It’s the same thing that gets me with Transformers, Iron Man 2, or any of the Pirates sequels: too much spectacle, not enough narrative thread. Now, this balance of narrative and spectacle has a long history — the very earliest cinema was ostensibly devoid of narrative, offering pure spectacle. (Tom Gunning famously, or at least famously within media studies, termed it the “cinema of attractions.”) These short films (usually between 20 seconds and 2 minutes) were all about anticipation, surprise, large objects doing big things that you don’t see everyday, beautiful and/or grotesque people doing unexpected or beautiful things with their bodies, and the promise of sex. Kinda sounds like an action film, right? Trains arriving at a station, a couple preparing to kiss, a vent in New York where people walked by and had their skirts blown up, a strong man flexing for the camera — it was all spectacle, and it was all appealing, especially to people who’d never seen film before. People watched these either on individual players (where you put a penny in, put your eyes to a little scope, and then watched it play out) or, as time went on, in nickelodeons, which were more like what we think of as traditional movie theaters, only in small store fronts in urban areas.
To be somewhat reductive, filmmakers gradually realized that they could make their spectacles more compelling by adding narrative. The most famous examples are the films of Edwin S. Porter (Jack and the Beanstalk, Life of an American Fireman, The Great Train Robbery) and George Melies (A Trip to the Moon), but others quickly caught on and realized that stories sold better than pure spectacle. Crucially, these narratives still had spectacle — in the Great Train Robbery, there’s still hand-tinted coloring, a big fight on a moving train, and, most famously, an end shot with a man pointing a gun at the audience and firing (Scorsese pays homage to this shot at the end of Goodfellas).

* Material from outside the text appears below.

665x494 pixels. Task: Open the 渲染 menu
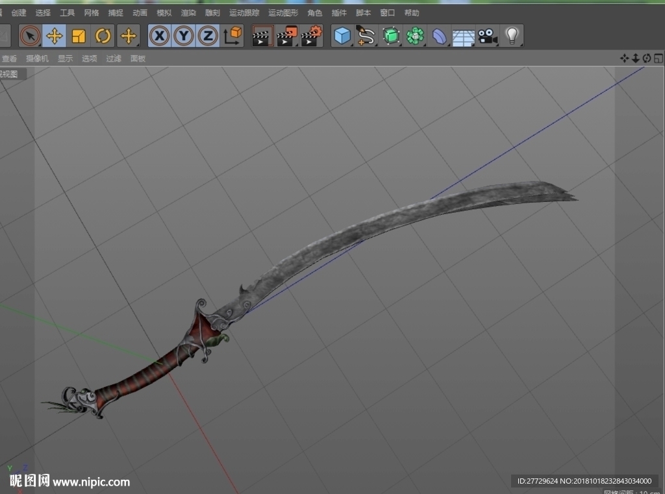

As cinema continued to develop, reaching “full length” with the likes of The Birth of a Nation in 1915. Audiences liked these films because they not only told a story, but they did so in a way that was exciting and visually compelling — these were the proto-action films, and the lessons learned from them have endured to today.
But every so often, the balance between narrative and spectacle gets unbalanced, and spectacle takes over, usually ending in critical or fiscal failure.
This can happen in a number of ways.
In the Hollywood of today, it usually has something to do with too much technological manipulation — this happens in Transformers; this doesn’t happen in Lord of the Rings. (It does, however, in Peter Jackson’s King Kong). When a technology is new, then people will go see the overweighted spectacle just for the novelty of it: see, for example, Beowulf, which was the first to really use 3D, or 300, which was the first to make historical figures looks like video game characters. But it wears off, especially when audiences fail to see the display of technology as entertaining. Thus the (relative) failure of dozens of 3D films over the past year.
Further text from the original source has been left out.